**A** few months ago, François Portier and Johan Segers arXived a paper on a question that has always puzzled me, namely how to add control variates to a Monte Carlo estimator and when to stop if needed! The paper is called Monte Carlo integration with a growing number of control variates. It is related to the earlier Oates, Girolami and Chopin (2017) which I remember discussing with Chris when he was in Warwick. The puzzling issue of control variates is [for me] that, while the optimal weight always decreases the variance of the resulting estimate, in practical terms, implementing the method may increase the actual variance. Glynn and Szechtman at MCqMC 2000 identify six different ways of creating the estimate, depending on how the covariance matrix, denoted *P(hh’)*, is estimated.
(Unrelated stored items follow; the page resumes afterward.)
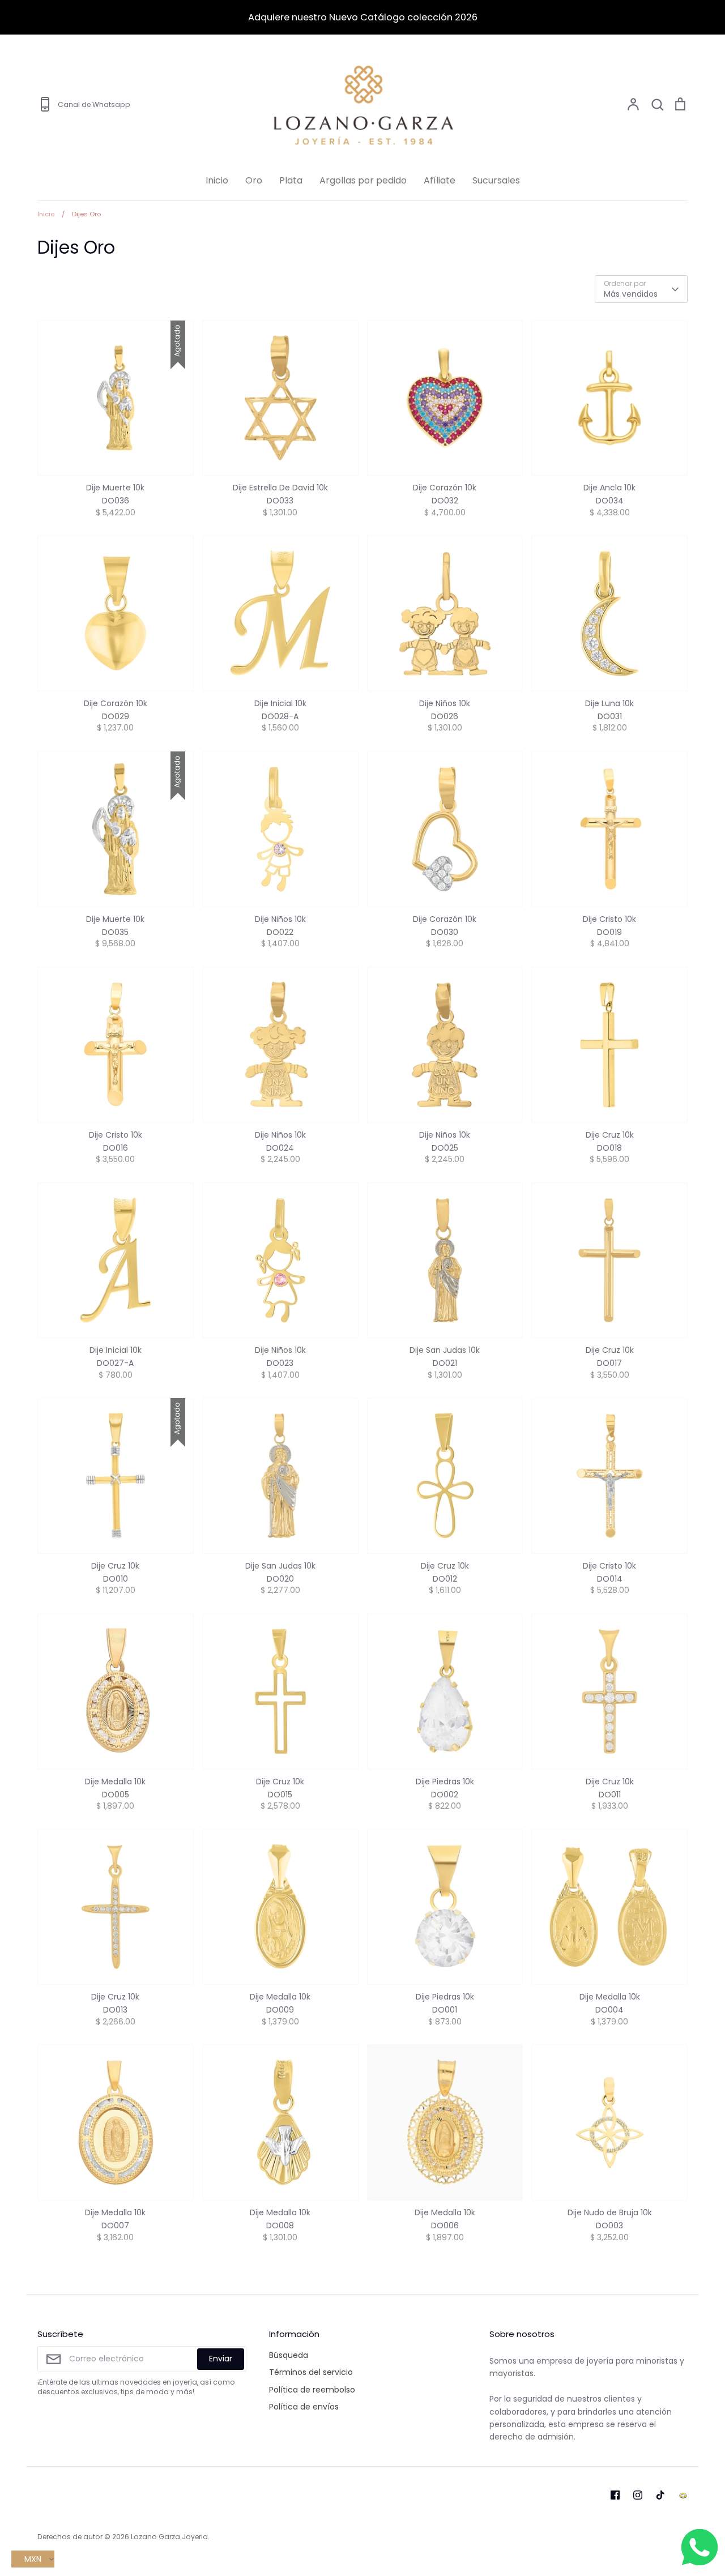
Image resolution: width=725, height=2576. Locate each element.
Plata (290, 180)
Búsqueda (288, 2355)
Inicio (217, 180)
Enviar (220, 2358)
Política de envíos (304, 2406)
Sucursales (496, 180)
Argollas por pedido (363, 180)
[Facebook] (615, 2495)
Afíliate (439, 180)
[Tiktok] (660, 2495)
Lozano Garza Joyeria (169, 2536)
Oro (253, 180)
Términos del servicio (311, 2372)
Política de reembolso (312, 2389)
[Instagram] (637, 2495)
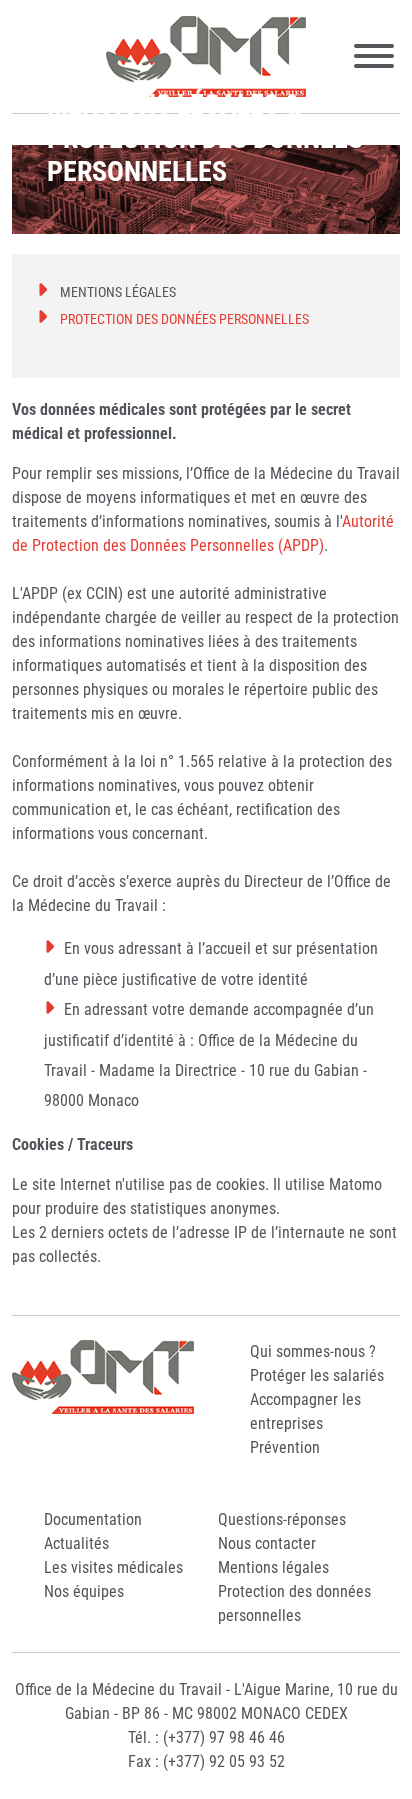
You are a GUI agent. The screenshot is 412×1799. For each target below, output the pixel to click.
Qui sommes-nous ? (313, 1351)
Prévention (285, 1447)
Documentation (93, 1519)
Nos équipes (84, 1591)
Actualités (76, 1543)
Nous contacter (267, 1543)
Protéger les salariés (317, 1375)
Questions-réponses (282, 1519)
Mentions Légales (118, 292)
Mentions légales (273, 1567)
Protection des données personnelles (184, 319)
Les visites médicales (113, 1567)
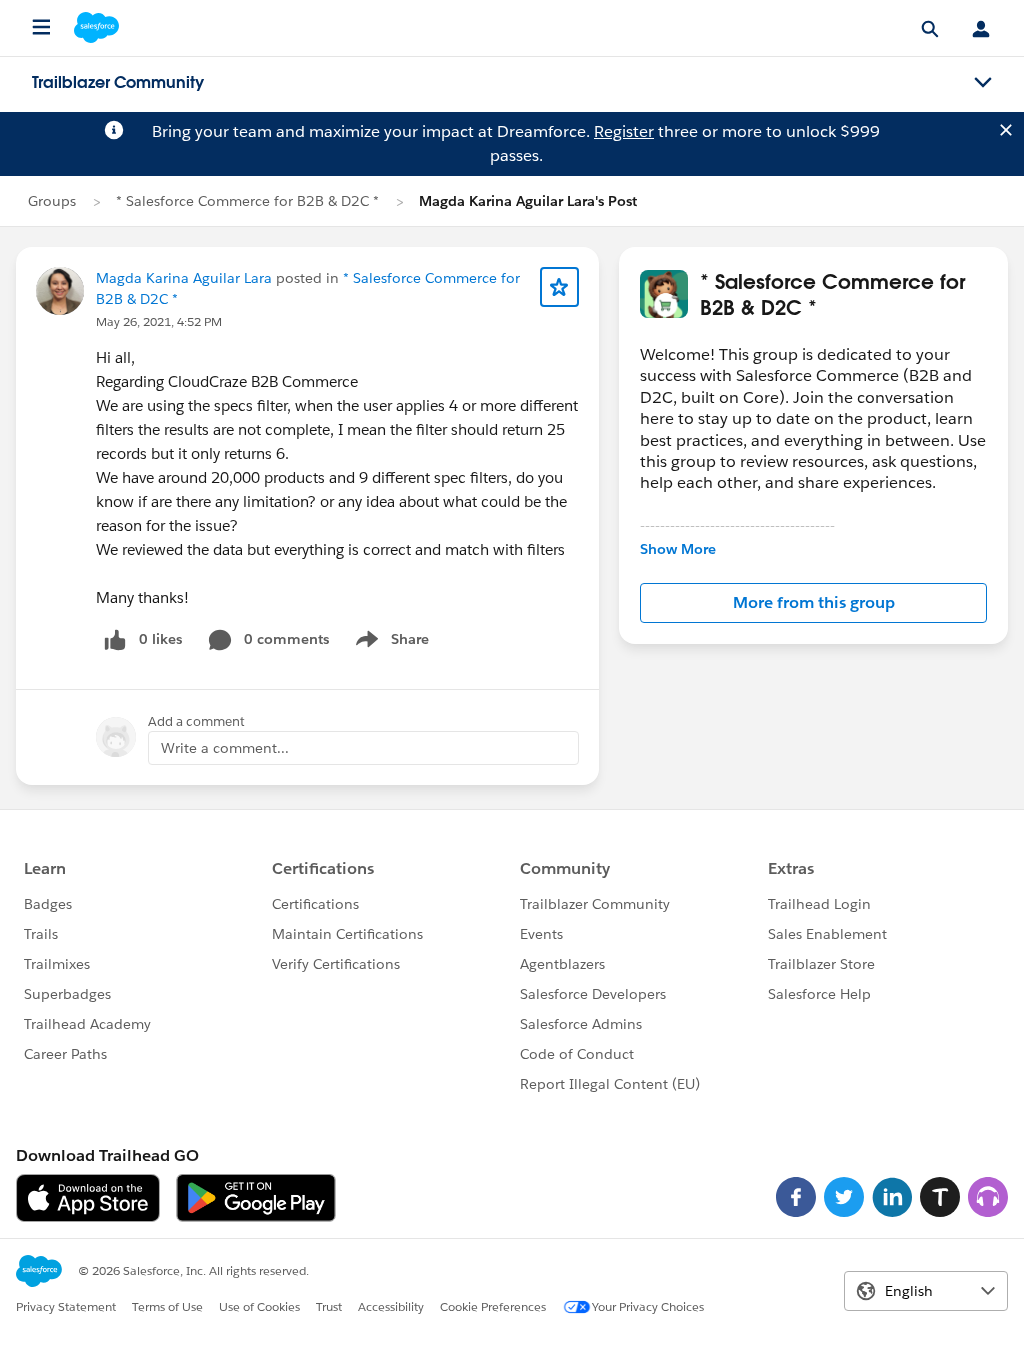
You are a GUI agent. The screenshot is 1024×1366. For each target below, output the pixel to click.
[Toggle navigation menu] (983, 83)
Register (624, 131)
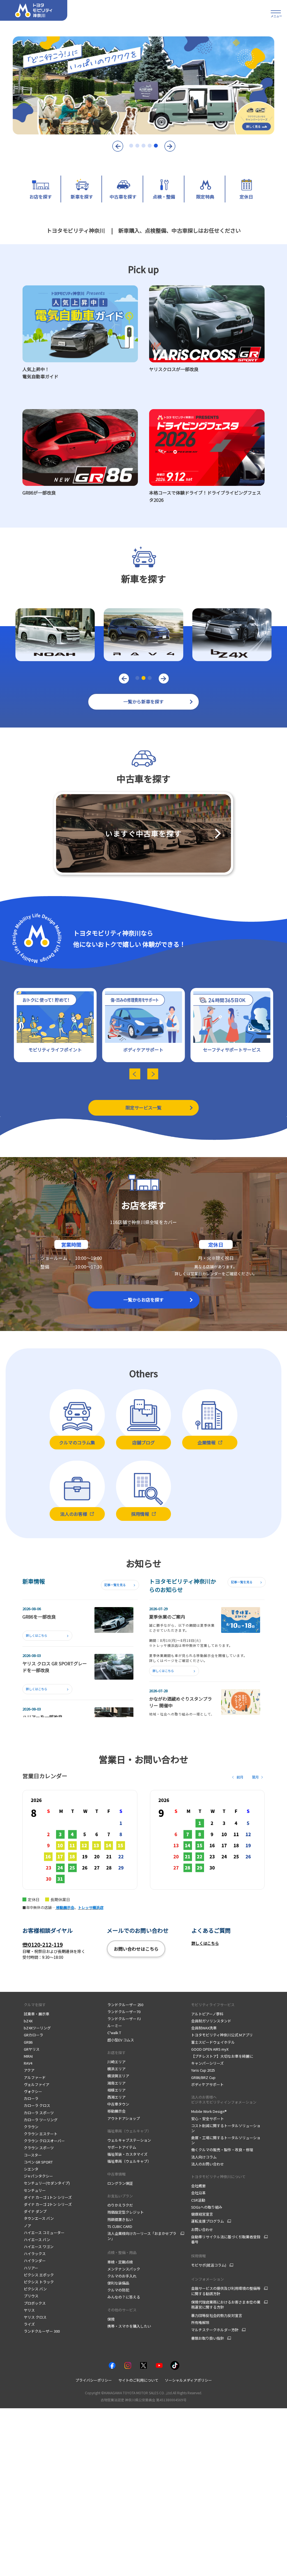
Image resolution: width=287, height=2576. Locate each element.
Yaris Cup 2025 (203, 2070)
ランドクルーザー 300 (42, 2331)
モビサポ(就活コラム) (208, 2265)
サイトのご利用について (138, 2380)
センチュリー (35, 2190)
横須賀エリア (118, 2075)
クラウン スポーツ (39, 2147)
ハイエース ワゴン (39, 2246)
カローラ (31, 2098)
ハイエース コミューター (44, 2232)
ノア (27, 2225)
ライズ (29, 2324)
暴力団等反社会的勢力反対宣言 (216, 2315)
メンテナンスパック (123, 2269)
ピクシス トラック (39, 2281)
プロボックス (35, 2303)
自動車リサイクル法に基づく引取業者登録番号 (225, 2239)
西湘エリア (116, 2097)
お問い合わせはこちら (136, 1948)
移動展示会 (116, 2111)
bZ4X (28, 2020)
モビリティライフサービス (213, 2004)
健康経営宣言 (202, 2214)
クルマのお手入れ (121, 2276)
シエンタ (31, 2169)
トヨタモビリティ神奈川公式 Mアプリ (222, 2035)
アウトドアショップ (123, 2118)
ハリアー (31, 2267)
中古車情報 (116, 2174)
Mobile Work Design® (209, 2111)
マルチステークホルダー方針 (215, 2329)
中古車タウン (118, 2104)
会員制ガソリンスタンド (211, 2020)
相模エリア (116, 2090)
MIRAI (29, 2056)
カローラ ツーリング (40, 2119)
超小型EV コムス (120, 2040)
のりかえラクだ (120, 2205)
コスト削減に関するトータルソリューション (225, 2128)
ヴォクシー (33, 2091)
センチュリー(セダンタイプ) (47, 2183)
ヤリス (29, 2310)
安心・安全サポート (207, 2118)
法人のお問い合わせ (207, 2164)
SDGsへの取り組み (206, 2207)
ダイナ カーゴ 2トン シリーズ (48, 2204)
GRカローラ (33, 2035)
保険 (111, 2319)
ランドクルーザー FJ (124, 2018)
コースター (33, 2155)
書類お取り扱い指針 (207, 2338)
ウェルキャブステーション (129, 2140)
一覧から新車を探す (143, 701)
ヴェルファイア (36, 2084)
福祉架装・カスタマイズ (127, 2154)
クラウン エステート (41, 2133)
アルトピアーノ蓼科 (207, 2013)
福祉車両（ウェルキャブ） (129, 2131)
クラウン (31, 2126)
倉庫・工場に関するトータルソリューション (225, 2140)
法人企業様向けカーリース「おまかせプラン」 (141, 2236)
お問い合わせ (202, 2229)
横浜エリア (116, 2068)
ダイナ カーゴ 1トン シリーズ (48, 2197)
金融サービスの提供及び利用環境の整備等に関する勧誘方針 (225, 2291)
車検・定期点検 (120, 2262)
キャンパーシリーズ (207, 2063)
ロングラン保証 (120, 2183)
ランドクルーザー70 (123, 2011)
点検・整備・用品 (121, 2252)
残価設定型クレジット (125, 2212)
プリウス (31, 2295)
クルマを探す (35, 2004)
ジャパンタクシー (38, 2176)
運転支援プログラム (207, 2221)
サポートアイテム (121, 2147)
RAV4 (28, 2063)
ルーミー (114, 2025)
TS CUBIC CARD (119, 2226)
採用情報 (198, 2255)
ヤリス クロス (35, 2317)
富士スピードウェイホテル (213, 2042)
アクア (29, 2070)
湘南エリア (116, 2083)
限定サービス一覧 (143, 1107)
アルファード (35, 2077)
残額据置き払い (120, 2219)
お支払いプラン (120, 2196)
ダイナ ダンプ (35, 2211)
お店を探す (116, 2052)
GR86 (28, 2042)
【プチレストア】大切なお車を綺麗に (222, 2056)
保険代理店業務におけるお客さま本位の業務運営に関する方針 (225, 2305)
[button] (117, 146)
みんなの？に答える (123, 2297)
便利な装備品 (118, 2283)
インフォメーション (207, 2279)
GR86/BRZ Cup (203, 2077)
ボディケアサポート (207, 2084)
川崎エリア (116, 2061)
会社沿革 (198, 2192)
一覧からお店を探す (143, 1300)
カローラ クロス (37, 2105)
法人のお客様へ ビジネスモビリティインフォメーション (223, 2099)
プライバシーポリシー (93, 2380)
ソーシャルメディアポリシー (188, 2380)
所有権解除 (200, 2322)
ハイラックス (35, 2253)
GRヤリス (32, 2049)
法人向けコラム (204, 2157)
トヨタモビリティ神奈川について (218, 2176)
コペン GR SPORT (38, 2162)
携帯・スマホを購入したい (129, 2326)
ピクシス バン (35, 2288)
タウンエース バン (39, 2218)
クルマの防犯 (118, 2290)
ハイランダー (35, 2260)
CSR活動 (198, 2200)
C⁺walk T (114, 2032)
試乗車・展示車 (36, 2013)
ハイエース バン (37, 2239)
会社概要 (198, 2185)
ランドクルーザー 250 (125, 2004)
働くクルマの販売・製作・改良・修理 (222, 2149)
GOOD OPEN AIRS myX (209, 2049)
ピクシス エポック (39, 2274)
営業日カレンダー (206, 1274)
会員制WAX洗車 (204, 2028)
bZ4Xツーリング (38, 2028)
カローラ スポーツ (39, 2112)
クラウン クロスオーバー (44, 2140)
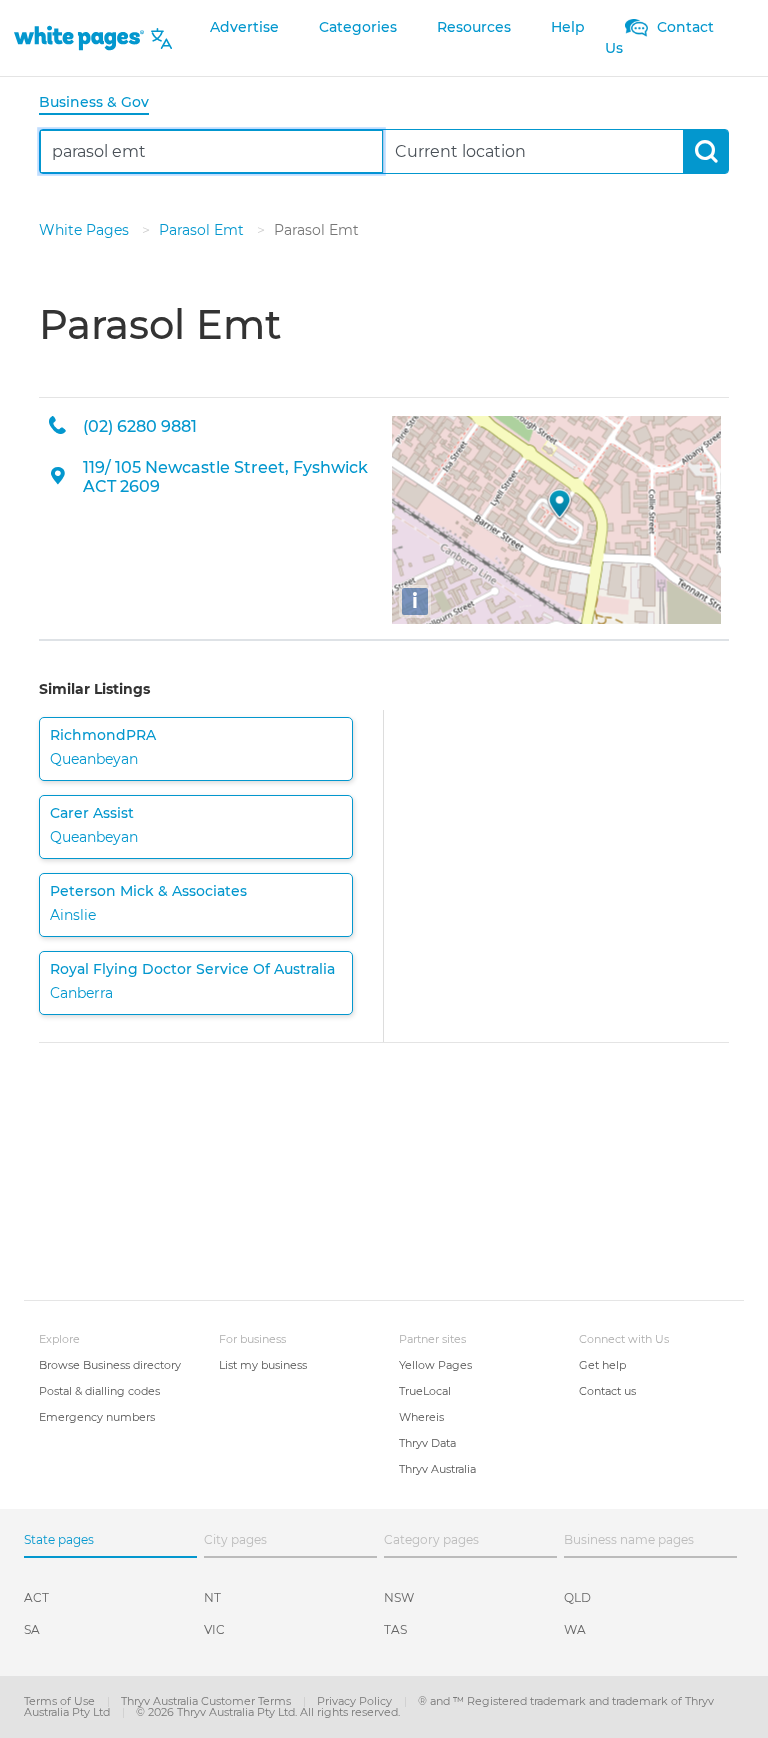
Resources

With only one version integrating constant functions and control variates exactly. Which actually happens to be also a solution to a empirical likelihood maximisation under the empirical constraints imposed by the control variates. Another interesting feature is that, when the number m of control variates grows with the number n of simulations the asymptotic variance goes to zero, meaning that the control variate estimator converges at a faster speed.

Creating an infinite sequence of control variates sounds unachievable in a realistic situation. Legendre polynomials are used in the paper, but is there a generic and cheap way to getting these. And … control variate selection, anyone?!